→ **Work required**
Please reply with one number only: how many lines in the entries below contain the string "computer".

_ _ _ _

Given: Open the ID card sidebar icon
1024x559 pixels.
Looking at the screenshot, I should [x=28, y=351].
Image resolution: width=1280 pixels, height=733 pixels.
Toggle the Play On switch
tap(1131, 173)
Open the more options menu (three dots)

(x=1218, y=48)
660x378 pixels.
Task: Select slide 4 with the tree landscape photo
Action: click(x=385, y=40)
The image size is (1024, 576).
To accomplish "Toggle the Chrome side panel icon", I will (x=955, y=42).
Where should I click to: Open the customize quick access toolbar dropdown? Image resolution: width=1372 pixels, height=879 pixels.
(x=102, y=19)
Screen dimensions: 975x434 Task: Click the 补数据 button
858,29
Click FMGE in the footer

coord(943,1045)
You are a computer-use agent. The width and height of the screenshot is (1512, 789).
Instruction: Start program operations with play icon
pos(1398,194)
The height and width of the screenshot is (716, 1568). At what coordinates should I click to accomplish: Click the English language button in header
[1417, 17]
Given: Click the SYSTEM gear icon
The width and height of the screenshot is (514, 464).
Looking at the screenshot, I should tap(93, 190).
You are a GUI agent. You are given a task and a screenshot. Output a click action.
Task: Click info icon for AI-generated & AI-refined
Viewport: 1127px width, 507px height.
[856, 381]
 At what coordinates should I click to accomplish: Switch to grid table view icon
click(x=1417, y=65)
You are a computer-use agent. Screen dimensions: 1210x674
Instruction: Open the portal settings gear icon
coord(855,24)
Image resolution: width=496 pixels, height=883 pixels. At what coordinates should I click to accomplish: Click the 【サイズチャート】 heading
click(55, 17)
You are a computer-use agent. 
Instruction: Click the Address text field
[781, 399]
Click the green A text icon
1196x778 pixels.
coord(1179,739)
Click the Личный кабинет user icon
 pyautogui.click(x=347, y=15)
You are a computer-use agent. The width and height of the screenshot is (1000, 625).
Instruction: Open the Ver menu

_ _ _ _

→ **Solution**
4